You want to be happy, you want your partner to be happy, and you want to be happy together. Get to this early or you’ll be disappointed and disillusioned—you only live once, so make the most of it.

5. Be proactive in all your relationships.
Make choices about relationships and friendships—even those with relatives—and don’t let friendships or professional connections just happen or continue if they no longer meet your needs or violate your boundaries.
Be with those who are loving, respectful, honest, and open. Choose people who know that trust is earned and that once broken, can be impossible to get back. Those who keep you guessing about how they feel about you don’t feed your soul—they deplete it.

6. You aren’t a victim.
You have control over your life. People stuck in unhealthy relationship dynamics—including me when I was—are stuck in denial and rationalization. Call yourself on your excuses. Stop believing them. Disengage from a need to be pitied.
Are you telling yourself or others stories about being taken advantage of trying to generate sympathy? Stop. Victimizing yourself isn’t attractive to healthy people. Not only that, you aren’t a victim—you’re in control, so take it.

7. Live with purpose.
Spend quiet time alone each day—without interruption. Think about what you need in life to feel better or do better. What’s missing for you? You don’t have to officially meditate—unless—you want to, but be still and quiet. Go inward without distraction. You can be a person who makes things happen or a person to whom things happen. Which do you want to be?
Living with purpose is about doing the tough things and then reaping the rewards. When you sit with your feelings instead of eating them—or watching mindless TV or drinking five beers—you can get past them, understand them, and process them. When you go to the gym to re-energize, relieve anxiety, and get strong, you give yourself an immeasurable gift. When you eat healthy to fuel your body, you can be present in mind, body, and spirit for your family, friends, partner, and yourself.
It’s also important—when you’re in a relationship—to maintain this practice, as tempting as it may be to spend all your time with your new love. We all need me time. You’ll find you have more to give to your partner when you also give to yourself.
True love helps you with life—it’s not what makes life more difficult.

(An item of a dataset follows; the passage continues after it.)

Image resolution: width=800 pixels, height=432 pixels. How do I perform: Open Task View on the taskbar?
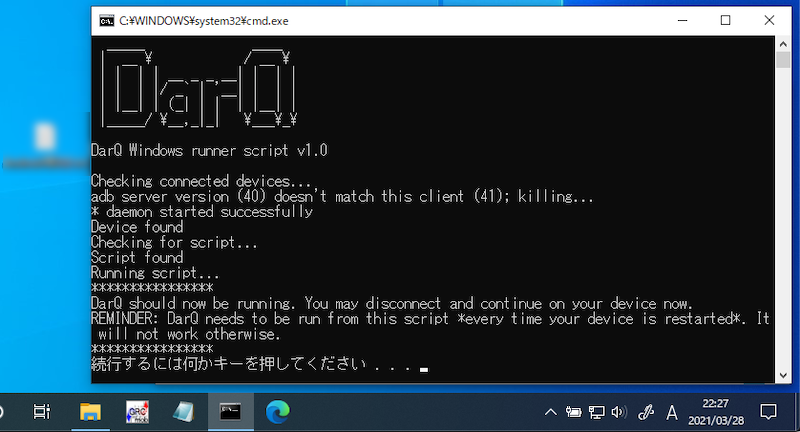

8. True love doesn’t hurt.
Loving relationships are consistent. There will always be times of inadvertent hurt or disappointment—even with those who truly love you. That’s life—no one can meet your every need. A comment may be taken the wrong way, your partner may be struggling with something—there are a myriad of reasons for a minor hiccup. It’s not always smooth, but if you work at it it works.
True love helps you with life—it’s not what makes life more difficult. Love is support in a difficult world. Everything in life is not an argument or a challenge. Emotionally healthy people don’t live that way.

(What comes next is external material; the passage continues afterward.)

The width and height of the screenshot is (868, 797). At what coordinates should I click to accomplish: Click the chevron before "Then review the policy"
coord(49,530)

9. True love loves us as we are and wants us as we are.
If someone asks you to give up interests, hobbies, friends, a job, or anything that makes you who you are—that’s not true love. And, it’s not healthy.
To nest in a new relationship is normal—but after a time, you settle in and get back to your routine.
Life is about balance. Because life is busy, you may adjust how much time you give your interests and loved ones. But it’s important to maintain the fullness of who you are, just as your partner does the same. One plus one equals two—not one.

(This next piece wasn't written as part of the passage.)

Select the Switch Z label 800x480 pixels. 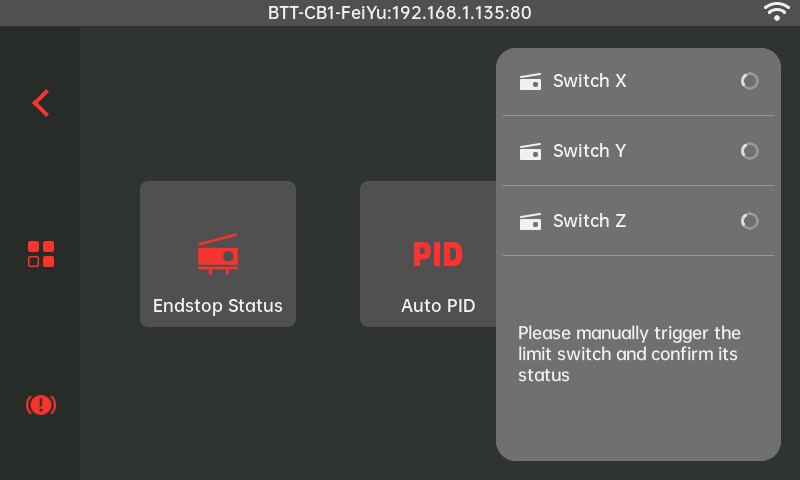pos(590,221)
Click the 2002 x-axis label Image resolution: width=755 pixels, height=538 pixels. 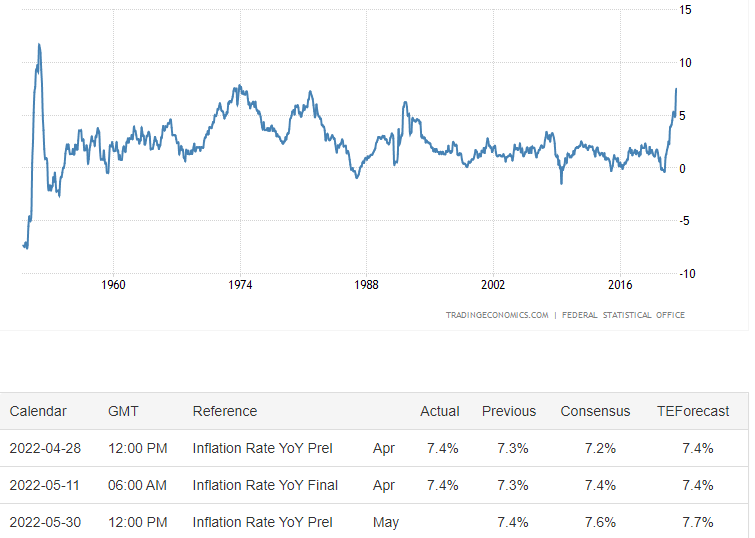(x=493, y=285)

10. Finally, true love is an action from you and to you.
Act it and insist on it. Every day—whether in a relationship or not—assert that love is what you do and not what you say. And require it. For non-love relationships—such as those with friends, co-workers, even acquaintances—respect is the action from you and the action to you. You deserve to be treated with love and respect—in all your relationships.
Real, true love is work and when you understand that, you’ll be less likely to go in and out of relationships in which you’ll experience anything but love. Use your time out of a relationship wisely. Build what you need to be in a healthy relationship. And then, go out and make it. And it will be real, true, and wonderful.